The ultimate solution to alleviate decades of suffering by the Kurds in Northern Iraq was “seriously discussed” on Saturday in Munich, Germany, between Vice President Mike Pence and Kurdish President Masoud Barzani, Barzani’s senior advisor, Hemin Hawrami, told Rudaw TV. “The question of Kurdistan’s independence was seriously discussed,” Hawrami said.
Muhammad Haji Mahmud, known as Kaka Hama, a veteran Kurdish commander who is also part of the Kurdish delegation headed by Barzani, told Rudaw TV that a group of US senators, which included the US Republican Senator John McCain, was “more enthusiastic” than the Kurds themselves about the proposed move.
The Kurdish official added that the US senators gave the Kurds their assurance that they will not be abandoned, ever again – a reference to past betrayals by the US administrations, in particular in the 1970s, when then Secretary of State Henry Kissinger withdrew American armed support for the Kurdish rebellion of 1975 against Saddam Hussein.
The Kissinger betrayal came against the background of the 1974 Second Iraqi–Kurdish War, between the Kurds and the Arab government of Iraq. Later, during the 1980–88 Iran–Iraq War, the Iraqi Army devastated the population and environment of Iraqi Kurdistan.
“All we heard in the room was [the message] of support. And that the Kurds will not be abandoned again,” Kaka Hama said.

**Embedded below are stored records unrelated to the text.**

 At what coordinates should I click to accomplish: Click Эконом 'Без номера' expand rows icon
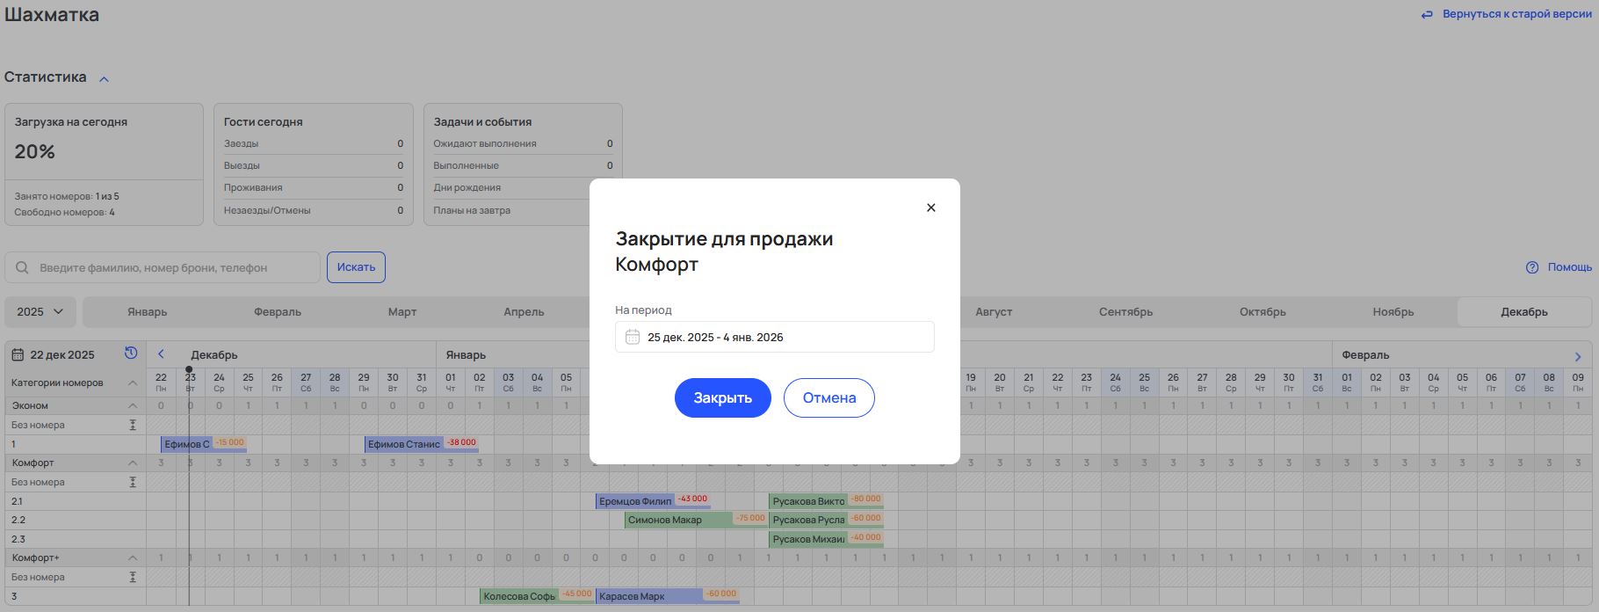coord(133,425)
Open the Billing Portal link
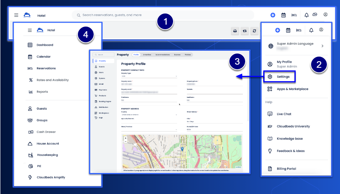The width and height of the screenshot is (340, 194). tap(287, 169)
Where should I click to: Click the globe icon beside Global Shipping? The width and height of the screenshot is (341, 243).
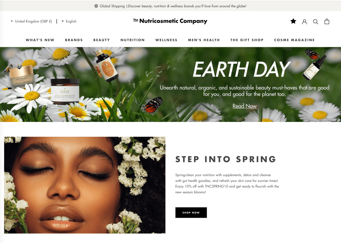click(x=96, y=6)
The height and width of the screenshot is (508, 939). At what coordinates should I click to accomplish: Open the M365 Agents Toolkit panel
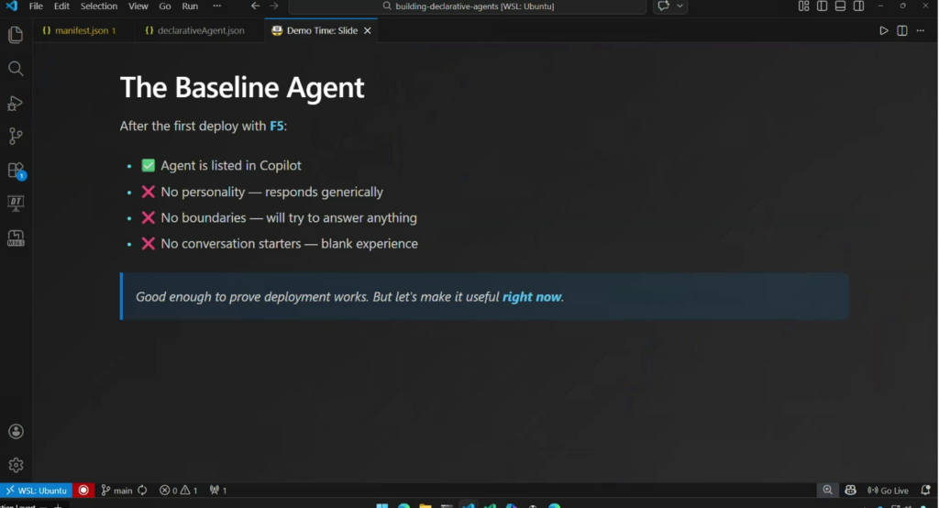point(16,237)
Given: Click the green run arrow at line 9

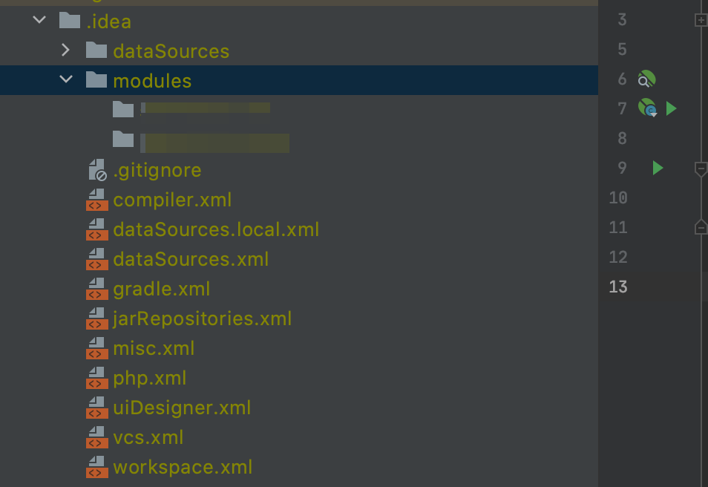Looking at the screenshot, I should pos(657,168).
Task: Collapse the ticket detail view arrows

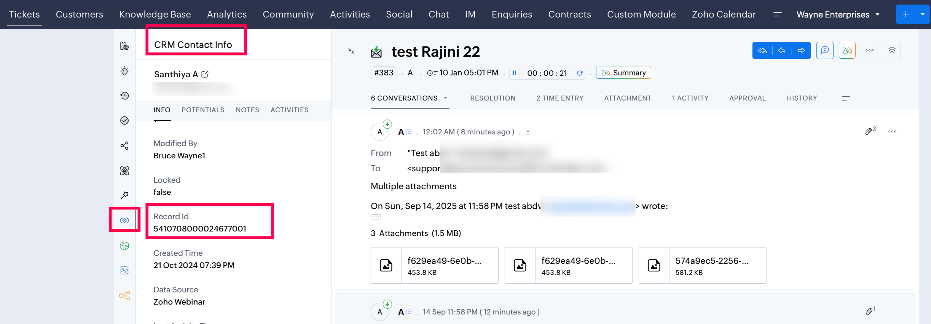Action: pos(351,51)
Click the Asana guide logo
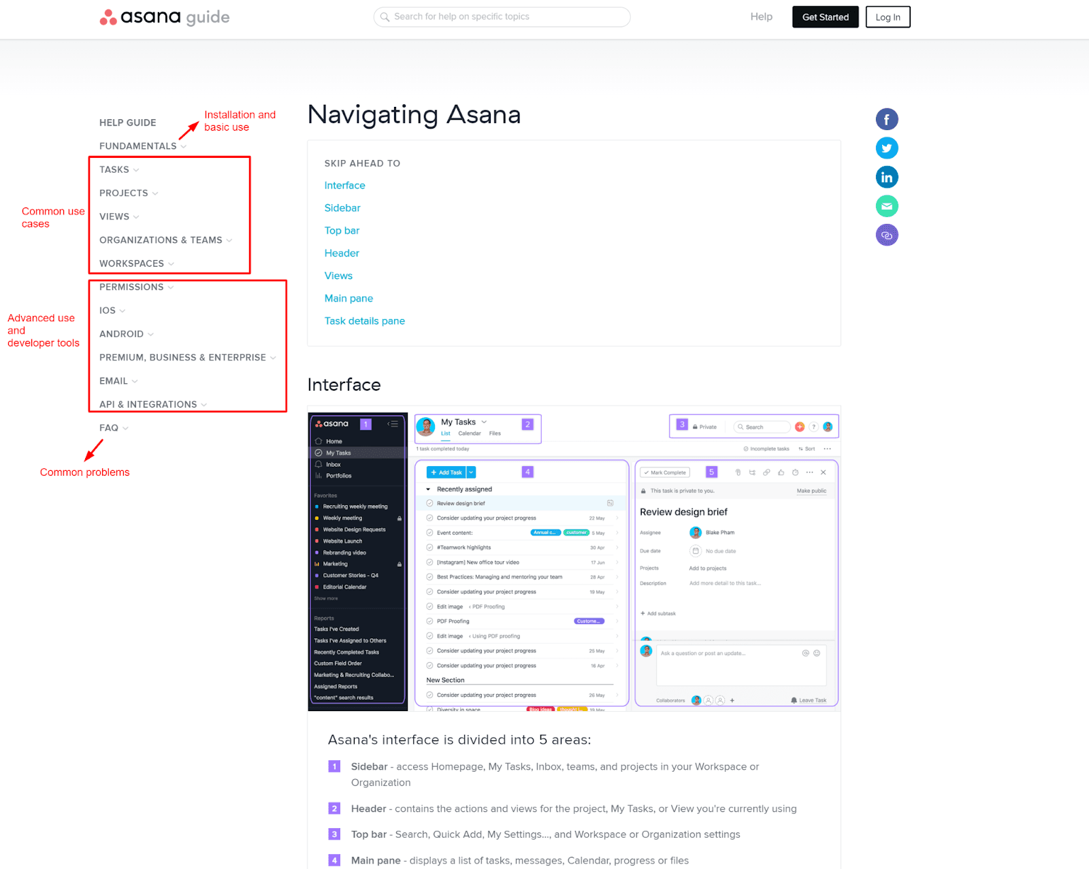 (165, 17)
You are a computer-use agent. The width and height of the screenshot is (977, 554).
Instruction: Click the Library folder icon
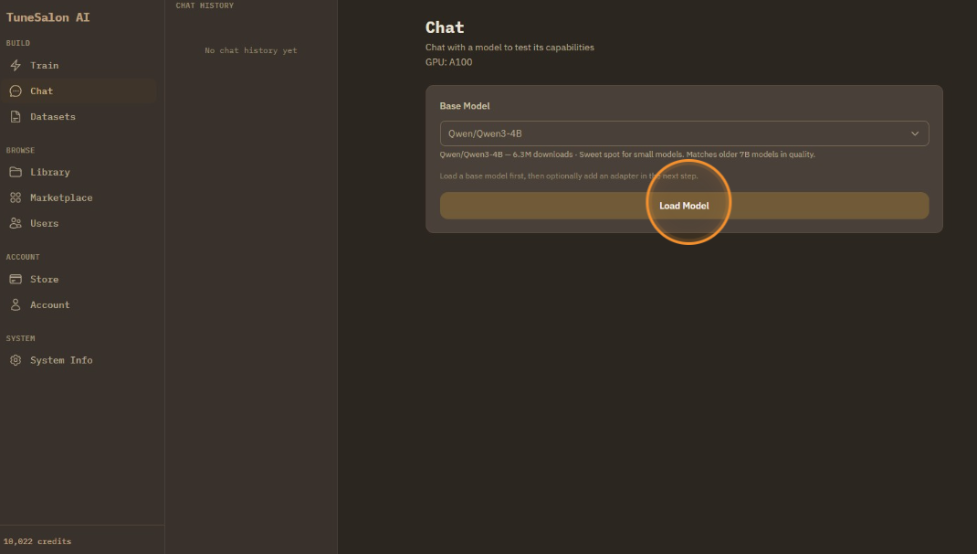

The statement released by the he Kurdish Presidency on the meeting with the US Secretary of Defense James Mattis did not mention independence as one of the topics. It is safe to say that every player in the region – Iraq, Iran, and Turkey, would oppose an outright Kurdish independence: Iraq because this would tear off the country’s most prosperous region; and the other two countries because they fear demands for independence by their own Kurdish minorities.